Stored records:
====
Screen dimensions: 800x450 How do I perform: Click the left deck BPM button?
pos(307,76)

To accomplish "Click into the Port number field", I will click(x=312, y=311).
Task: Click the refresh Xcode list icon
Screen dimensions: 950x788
====
PROBLEM DETAILS
Type out every record above once more, exactly.

ANSWER TO THE EXERCISE
Screen dimensions: 800x450 How do I perform: Click the left deck BPM button?
pos(307,76)

To accomplish "Click into the Port number field", I will click(x=312, y=311).
Task: Click the refresh Xcode list icon
Screen dimensions: 950x788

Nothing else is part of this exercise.